I was playing with some real examples this morning and thought I might share since you have an interest in this. I would like to make a couple of points about these sims before I share them. The main point being these sims ARE TERRIBLE. You can see they have extreme volatility and this is WITH NO SLIPPAGE. But perhaps more importantly they do not perform well out of sample. Needless to say this is not something I use—except, perhaps, to learn about volatility.

  1. Single stock. Weekly return (arithmetic mean): 0.01877, StdDev.: 0.1139, annual returns using calculated geometric mean with simple formula: 89.09%, Annualized return P123: 94.36%.

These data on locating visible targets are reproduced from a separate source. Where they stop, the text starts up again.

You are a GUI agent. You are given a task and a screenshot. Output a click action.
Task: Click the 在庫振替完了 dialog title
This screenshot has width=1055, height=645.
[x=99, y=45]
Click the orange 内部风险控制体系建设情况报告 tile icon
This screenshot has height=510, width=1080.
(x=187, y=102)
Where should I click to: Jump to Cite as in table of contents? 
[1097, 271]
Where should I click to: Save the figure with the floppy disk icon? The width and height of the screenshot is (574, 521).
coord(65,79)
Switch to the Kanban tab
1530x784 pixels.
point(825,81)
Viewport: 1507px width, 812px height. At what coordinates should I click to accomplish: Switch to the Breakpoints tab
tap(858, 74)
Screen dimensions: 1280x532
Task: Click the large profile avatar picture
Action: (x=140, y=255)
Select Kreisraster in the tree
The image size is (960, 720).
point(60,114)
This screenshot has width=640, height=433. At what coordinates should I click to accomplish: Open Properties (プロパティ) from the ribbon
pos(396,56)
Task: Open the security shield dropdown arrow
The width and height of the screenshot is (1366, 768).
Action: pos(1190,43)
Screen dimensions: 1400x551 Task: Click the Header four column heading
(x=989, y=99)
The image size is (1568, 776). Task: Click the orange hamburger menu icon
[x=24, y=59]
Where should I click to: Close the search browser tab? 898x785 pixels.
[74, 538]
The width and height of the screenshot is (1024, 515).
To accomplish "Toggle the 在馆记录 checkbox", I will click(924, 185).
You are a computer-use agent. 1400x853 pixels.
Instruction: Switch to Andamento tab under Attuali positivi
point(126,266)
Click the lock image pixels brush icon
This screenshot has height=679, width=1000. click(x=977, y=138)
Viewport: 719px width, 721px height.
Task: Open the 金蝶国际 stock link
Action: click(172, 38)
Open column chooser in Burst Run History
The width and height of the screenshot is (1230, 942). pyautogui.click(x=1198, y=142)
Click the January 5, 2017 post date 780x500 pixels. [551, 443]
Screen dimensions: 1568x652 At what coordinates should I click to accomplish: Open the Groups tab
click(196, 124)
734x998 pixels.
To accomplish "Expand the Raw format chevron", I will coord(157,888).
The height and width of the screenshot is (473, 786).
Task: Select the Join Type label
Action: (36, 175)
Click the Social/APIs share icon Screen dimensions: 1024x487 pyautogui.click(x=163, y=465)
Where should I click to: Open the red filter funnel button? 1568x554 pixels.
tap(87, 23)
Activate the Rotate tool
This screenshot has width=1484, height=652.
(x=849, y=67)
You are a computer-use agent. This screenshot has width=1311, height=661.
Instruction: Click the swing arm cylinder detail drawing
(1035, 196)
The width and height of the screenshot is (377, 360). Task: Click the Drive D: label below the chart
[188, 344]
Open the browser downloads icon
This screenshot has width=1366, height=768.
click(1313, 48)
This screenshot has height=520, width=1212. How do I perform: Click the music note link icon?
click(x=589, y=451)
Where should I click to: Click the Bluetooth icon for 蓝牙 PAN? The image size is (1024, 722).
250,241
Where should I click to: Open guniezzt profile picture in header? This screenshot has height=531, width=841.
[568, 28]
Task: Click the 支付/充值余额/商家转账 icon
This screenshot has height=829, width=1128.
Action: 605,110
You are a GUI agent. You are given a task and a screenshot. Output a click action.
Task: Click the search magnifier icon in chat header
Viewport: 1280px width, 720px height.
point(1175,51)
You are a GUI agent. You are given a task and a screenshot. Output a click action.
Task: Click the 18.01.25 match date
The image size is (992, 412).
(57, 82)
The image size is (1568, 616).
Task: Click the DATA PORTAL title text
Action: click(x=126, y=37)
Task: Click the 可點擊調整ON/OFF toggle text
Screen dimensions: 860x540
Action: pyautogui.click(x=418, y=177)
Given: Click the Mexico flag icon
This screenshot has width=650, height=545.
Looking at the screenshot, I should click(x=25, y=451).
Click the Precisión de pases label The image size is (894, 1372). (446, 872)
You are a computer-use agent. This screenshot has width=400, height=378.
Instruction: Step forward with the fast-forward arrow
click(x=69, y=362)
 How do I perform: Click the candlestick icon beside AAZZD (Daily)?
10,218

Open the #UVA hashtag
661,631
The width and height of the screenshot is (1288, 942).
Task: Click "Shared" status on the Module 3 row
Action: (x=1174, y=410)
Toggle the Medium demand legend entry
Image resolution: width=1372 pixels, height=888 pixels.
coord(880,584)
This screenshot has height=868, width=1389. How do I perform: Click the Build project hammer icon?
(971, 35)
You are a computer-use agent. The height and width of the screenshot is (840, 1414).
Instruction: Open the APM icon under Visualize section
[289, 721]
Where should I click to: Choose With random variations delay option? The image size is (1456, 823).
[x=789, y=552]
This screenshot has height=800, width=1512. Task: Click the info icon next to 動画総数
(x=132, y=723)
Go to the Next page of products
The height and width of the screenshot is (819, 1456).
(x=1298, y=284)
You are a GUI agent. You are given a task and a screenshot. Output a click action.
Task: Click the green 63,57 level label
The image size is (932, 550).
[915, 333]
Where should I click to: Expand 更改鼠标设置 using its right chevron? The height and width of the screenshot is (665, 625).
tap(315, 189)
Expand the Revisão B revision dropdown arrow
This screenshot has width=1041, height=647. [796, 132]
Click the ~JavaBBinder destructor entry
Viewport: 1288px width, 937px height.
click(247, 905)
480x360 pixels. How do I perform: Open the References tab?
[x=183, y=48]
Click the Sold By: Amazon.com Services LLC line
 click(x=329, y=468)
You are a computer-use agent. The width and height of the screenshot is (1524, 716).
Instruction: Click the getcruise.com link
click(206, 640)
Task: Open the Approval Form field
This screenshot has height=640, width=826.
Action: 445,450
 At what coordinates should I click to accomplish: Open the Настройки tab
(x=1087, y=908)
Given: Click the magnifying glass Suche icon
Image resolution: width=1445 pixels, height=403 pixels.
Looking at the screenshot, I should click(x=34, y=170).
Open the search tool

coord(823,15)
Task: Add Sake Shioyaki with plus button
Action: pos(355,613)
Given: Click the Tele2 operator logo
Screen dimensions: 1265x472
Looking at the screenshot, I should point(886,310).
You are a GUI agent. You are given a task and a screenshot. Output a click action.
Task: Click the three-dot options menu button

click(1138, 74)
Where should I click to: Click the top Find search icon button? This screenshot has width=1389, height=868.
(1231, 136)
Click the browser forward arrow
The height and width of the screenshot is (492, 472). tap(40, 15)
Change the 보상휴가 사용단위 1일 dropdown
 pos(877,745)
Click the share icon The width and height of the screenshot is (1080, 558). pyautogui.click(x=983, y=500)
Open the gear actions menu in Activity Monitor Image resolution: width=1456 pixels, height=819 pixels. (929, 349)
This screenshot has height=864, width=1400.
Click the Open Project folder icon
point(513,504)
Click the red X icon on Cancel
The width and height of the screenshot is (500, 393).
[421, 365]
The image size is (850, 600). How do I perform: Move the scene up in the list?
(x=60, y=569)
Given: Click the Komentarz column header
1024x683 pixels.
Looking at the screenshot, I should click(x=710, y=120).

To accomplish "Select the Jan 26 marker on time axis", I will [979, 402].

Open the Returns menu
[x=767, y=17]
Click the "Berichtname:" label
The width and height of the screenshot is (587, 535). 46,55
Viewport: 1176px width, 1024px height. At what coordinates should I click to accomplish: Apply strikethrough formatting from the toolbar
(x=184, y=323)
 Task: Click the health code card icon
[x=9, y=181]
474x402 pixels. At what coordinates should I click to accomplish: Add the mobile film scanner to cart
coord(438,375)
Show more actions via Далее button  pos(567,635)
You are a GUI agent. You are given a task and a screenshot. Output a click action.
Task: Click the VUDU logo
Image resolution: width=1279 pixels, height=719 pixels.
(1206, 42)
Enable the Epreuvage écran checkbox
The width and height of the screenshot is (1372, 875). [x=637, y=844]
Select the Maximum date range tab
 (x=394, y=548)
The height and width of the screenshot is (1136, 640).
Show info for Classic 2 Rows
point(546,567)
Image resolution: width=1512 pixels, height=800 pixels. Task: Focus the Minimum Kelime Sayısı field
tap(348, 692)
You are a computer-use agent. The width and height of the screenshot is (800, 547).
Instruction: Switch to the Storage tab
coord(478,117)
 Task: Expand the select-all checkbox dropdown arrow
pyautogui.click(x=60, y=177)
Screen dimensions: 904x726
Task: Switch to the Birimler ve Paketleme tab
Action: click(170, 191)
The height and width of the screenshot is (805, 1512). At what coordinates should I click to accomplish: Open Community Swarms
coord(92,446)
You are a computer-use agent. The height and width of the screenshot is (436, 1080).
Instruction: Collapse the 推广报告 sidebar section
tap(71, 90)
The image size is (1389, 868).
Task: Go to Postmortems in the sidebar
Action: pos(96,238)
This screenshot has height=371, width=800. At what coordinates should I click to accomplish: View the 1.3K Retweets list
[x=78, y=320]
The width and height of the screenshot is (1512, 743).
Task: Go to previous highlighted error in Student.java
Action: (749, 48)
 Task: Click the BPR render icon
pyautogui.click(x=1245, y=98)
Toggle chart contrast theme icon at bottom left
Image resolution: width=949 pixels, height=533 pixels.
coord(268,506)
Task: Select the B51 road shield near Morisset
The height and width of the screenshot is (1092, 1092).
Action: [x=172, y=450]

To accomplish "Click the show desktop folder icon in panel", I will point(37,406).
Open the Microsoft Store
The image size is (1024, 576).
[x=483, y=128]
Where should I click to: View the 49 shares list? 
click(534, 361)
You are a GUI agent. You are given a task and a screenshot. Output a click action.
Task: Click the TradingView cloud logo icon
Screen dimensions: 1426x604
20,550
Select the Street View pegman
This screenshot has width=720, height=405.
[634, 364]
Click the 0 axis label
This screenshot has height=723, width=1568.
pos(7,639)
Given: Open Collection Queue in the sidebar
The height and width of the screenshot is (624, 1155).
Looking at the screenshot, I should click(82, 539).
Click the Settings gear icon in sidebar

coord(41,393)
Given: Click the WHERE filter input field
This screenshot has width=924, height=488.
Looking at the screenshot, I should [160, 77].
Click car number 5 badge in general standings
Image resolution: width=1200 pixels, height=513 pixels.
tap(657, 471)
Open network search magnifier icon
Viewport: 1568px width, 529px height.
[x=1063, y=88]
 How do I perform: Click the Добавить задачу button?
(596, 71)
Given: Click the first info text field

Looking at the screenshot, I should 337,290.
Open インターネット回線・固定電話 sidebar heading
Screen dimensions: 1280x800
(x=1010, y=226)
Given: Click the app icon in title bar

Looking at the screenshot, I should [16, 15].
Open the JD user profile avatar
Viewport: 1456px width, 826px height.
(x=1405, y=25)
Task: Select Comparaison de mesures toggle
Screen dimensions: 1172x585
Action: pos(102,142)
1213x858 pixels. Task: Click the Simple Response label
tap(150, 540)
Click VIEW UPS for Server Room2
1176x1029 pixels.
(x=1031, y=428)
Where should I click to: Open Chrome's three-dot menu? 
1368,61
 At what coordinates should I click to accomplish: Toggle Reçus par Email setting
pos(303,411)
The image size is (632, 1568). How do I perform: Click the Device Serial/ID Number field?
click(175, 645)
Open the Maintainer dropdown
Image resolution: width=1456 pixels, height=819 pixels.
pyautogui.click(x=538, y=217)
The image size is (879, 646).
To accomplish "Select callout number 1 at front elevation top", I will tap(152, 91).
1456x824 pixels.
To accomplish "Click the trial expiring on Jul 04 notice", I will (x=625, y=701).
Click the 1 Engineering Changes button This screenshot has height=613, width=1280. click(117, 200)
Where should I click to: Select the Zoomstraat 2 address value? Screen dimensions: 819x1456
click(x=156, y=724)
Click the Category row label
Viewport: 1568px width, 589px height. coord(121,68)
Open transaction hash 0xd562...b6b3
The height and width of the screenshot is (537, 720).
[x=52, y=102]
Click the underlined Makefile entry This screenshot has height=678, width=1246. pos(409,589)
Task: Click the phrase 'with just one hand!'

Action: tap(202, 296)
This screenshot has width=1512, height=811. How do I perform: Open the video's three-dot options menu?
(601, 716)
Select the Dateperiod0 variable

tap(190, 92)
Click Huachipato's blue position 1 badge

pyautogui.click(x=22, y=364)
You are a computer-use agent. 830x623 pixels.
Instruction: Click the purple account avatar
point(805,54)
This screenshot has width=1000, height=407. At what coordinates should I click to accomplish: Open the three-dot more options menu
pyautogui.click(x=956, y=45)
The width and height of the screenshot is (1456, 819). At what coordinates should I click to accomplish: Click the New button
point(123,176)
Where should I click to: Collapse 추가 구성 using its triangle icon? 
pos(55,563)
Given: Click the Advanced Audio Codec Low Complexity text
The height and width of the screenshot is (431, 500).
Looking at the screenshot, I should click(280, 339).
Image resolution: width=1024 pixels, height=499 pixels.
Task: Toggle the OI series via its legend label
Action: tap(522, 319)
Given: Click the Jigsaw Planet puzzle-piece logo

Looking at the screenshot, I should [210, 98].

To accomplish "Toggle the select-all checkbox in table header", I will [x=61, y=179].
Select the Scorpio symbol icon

  2. 2 stocks (always includes the stock in the one stock sim). Weekly return (arithmetic mean): 0.01839, StdDev.: 0.08856, annual returns using calculated geometric mean with simple formula: 114.44%, Annualized return P123: 114.48%

Conclusions. The formula worked well for the 2 stock model but was off a little bit for the one stock model (perhaps close enough for me). There can be a practically significant difference in the volatility drag for one stock versus two stock models. The mean return was higher for a single stock in this example but because of the reduced volatility with 2 stocks the 2 stock model did better.

-Jim



I think this has more to do with diversification than with volatility. Let’s say you have three very high-performing positions. All stocks sometimes go down in price and sometimes go up. The probability that all three stocks will go down at exactly the same time is pretty high. That can seriously damage your portfolio and it will take a lot longer for it to recover. On the other hand, if you add three stocks that aren’t so high performing to the mix, the chances are better that you won’t have that loss.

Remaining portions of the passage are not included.